I put Middle Earth Journal in hiatus in May of 2008 and moved to Newshoggers.
I temporarily reopened Middle Earth Journal when Newshoggers shut it's doors but I was invited to Participate at The Moderate Voice so Middle Earth Journal is once again in hiatus.

Tuesday, February 08, 2005

A return to feudalism

Thanks to Bill in DC

Make no mistake that's what the regime of King George is all about. We can see it in his "Ownership Society" and his most recent budget which includes more tax breaks for the wealthiest and cuts in programs for those most in need. The Washington Post has an analysis of the Bush budget which they describe as "A Breathtaking Budget".
THERE ARE TWO ways to treat a president's budget proposal. The realistic, even cynical, method is to unmask the various bits of budget gimmickry involved, to assume that some aspects are dead on arrival, and to view the document as the administration's opening gambit in a long political chess match. The other is to take it seriously, as the administration's idealized vision of what government should be.
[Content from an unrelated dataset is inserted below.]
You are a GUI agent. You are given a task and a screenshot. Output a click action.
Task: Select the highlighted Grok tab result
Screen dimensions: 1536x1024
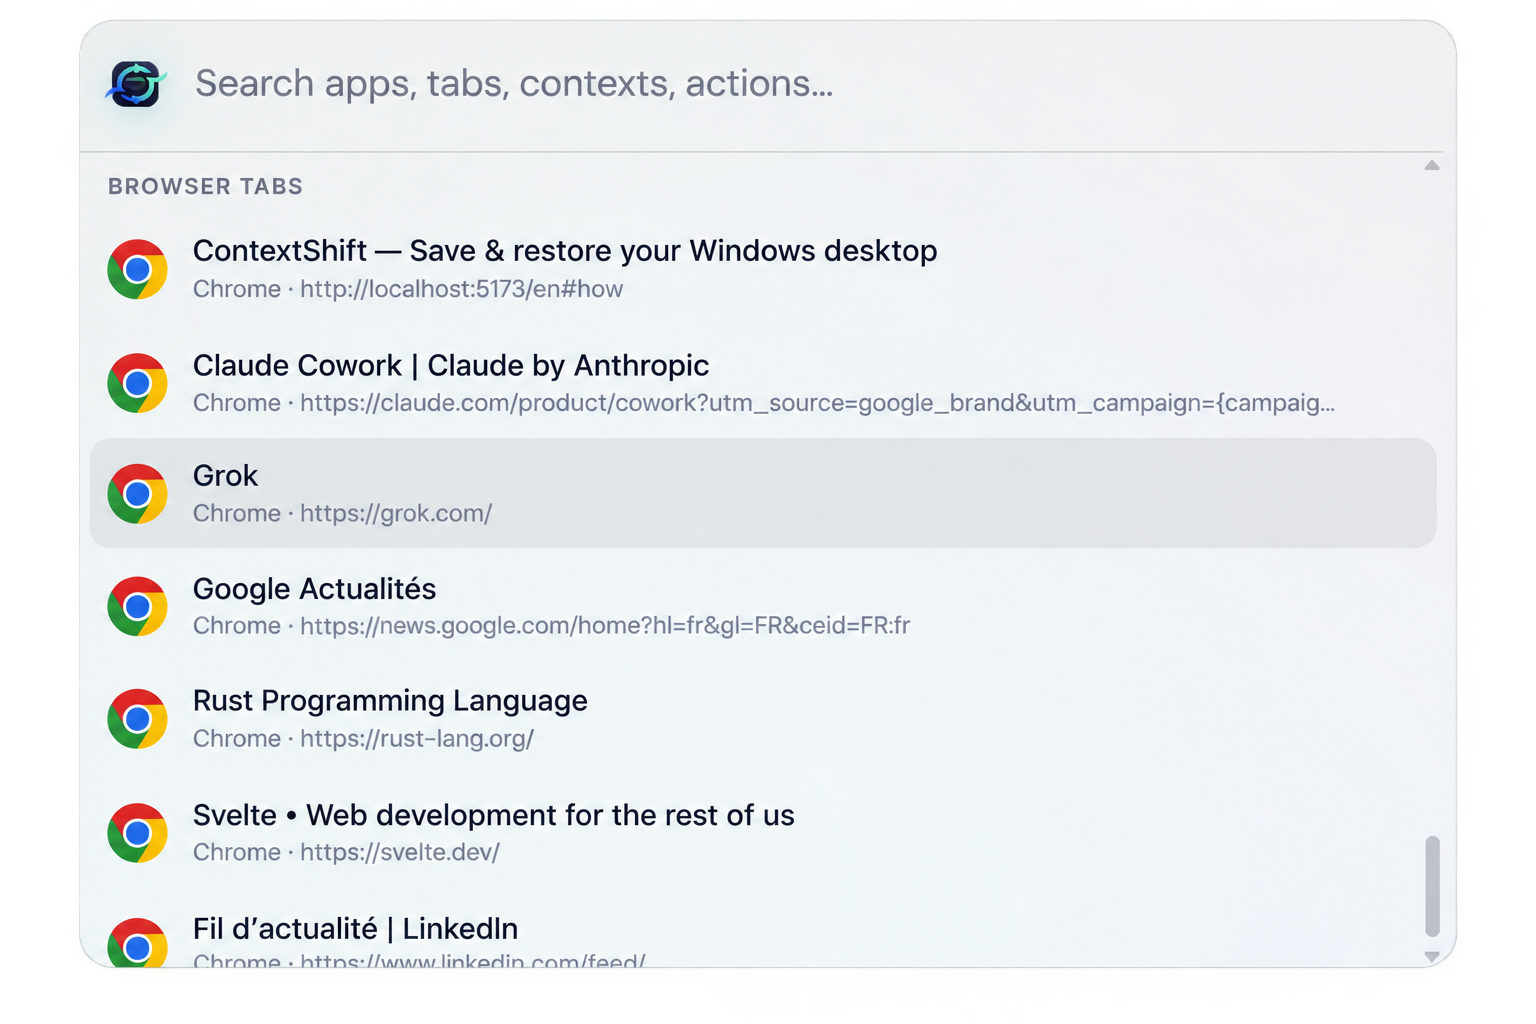[763, 493]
Either way, the fiscal 2006 budget proposed yesterday by President Bush is breathtaking -- in the first approach as farce, in the second as tragedy.
I think it qualifies as both a farce and a tragedy no mater how you look at it but......
First, the farcical aspects: To meet its claimed target of cutting the deficit in half by 2009, the new budget omits the cost of the war in Iraq; the cost of the president's proposed private accounts for Social Security; and the cost of correcting the alternative minimum tax, which is hitting growing numbers of middle-class taxpayers rather than the rich it is intended for.
To make its already unaffordable tax cuts permanent, the administration wants to change the budget-scoring rules so that the cuts show up on the score card as cost-free. In fact, making them permanent would cost $1.1 trillion over the next 10 years. To obscure the real-world consequences of its unrealistic spending caps for discretionary programs, the administration has neatly avoided the inconvenience of specifying where, in future years, the necessary cuts would be made. It eliminated the traditional tables from the budget documents showing what spending would be in those programs beyond next year.
And now for the tragedy.
As to the tragic: Budget austerity is wise, but cuts as draconian as the administration proposes are not necessary and would fall too heavily on those who can tolerate it least. Under the administration's discretionary spending caps, spending for defense and homeland security would be permitted to grow, as it must; for example, military spending (and this doesn't include the costs of war in Iraq) would rise from $400 billion this fiscal year to $419 billion in 2006 to $492 billion in 2010. By contrast, other discretionary spending would be trimmed, from $391 billion this year to $389 billion next year and frozen at that level through 2010. Given expected inflation, this would mean a cut, in real terms, of 14 percent by 2010 in such areas as housing, environmental protection, education and transportation.
Starve the beast, enacting the dreams of Grover Norquist.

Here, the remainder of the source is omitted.